> [WHAT TO DO] Return the opening lines of the material, word for word. End with the line that contains "BoyZavage Full Biography, About, Career".
-- DATA SUPPLIED follows --
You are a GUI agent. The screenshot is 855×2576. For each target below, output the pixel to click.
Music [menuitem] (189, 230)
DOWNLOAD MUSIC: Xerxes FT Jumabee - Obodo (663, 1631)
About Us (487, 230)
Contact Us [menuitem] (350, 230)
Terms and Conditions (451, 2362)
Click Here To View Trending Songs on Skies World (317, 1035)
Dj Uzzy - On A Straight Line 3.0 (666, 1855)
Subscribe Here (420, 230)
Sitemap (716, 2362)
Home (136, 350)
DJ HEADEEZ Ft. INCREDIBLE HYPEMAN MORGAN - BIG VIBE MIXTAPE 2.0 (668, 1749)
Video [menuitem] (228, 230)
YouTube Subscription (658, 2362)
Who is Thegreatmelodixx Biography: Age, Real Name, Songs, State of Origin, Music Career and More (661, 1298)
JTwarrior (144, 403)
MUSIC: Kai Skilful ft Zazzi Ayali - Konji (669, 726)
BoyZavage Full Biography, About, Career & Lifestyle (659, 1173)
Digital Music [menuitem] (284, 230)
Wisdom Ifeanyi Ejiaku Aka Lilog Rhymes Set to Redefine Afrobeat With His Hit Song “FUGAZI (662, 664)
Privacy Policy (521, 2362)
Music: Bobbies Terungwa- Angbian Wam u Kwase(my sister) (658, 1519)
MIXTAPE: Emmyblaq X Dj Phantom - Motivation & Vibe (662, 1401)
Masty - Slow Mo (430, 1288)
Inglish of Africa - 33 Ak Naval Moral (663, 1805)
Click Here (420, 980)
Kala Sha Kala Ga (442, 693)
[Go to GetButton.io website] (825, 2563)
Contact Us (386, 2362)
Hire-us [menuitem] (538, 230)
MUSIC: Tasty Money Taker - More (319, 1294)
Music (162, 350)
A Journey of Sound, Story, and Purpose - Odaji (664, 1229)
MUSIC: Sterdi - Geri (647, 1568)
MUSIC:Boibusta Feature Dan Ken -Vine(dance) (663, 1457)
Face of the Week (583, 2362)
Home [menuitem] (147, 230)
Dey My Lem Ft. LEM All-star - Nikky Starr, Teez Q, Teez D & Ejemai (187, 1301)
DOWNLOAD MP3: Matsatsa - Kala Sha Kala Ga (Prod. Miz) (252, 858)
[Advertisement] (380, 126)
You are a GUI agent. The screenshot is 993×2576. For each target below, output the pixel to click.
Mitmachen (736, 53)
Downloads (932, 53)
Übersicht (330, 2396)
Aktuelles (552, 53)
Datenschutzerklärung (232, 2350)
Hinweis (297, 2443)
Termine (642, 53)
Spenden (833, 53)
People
-- DATA SUPPLIED concluded --
> [EXPECTED ANSWER]
You are a GUI agent. The screenshot is 855×2576. For each target below, output the pixel to click.
Music [menuitem] (189, 230)
DOWNLOAD MUSIC: Xerxes FT Jumabee - Obodo (663, 1631)
About Us (487, 230)
Contact Us [menuitem] (350, 230)
Terms and Conditions (451, 2362)
Click Here To View Trending Songs on Skies World (317, 1035)
Dj Uzzy - On A Straight Line 3.0 (666, 1855)
Subscribe Here (420, 230)
Sitemap (716, 2362)
Home (136, 350)
DJ HEADEEZ Ft. INCREDIBLE HYPEMAN MORGAN - BIG VIBE MIXTAPE 2.0 (668, 1749)
Video [menuitem] (228, 230)
YouTube Subscription (658, 2362)
Who is Thegreatmelodixx Biography: Age, Real Name, Songs, State of Origin, Music Career and More (661, 1298)
JTwarrior (144, 403)
MUSIC: Kai Skilful ft Zazzi Ayali - Konji (669, 726)
BoyZavage Full Biography, About, Career & Lifestyle (659, 1173)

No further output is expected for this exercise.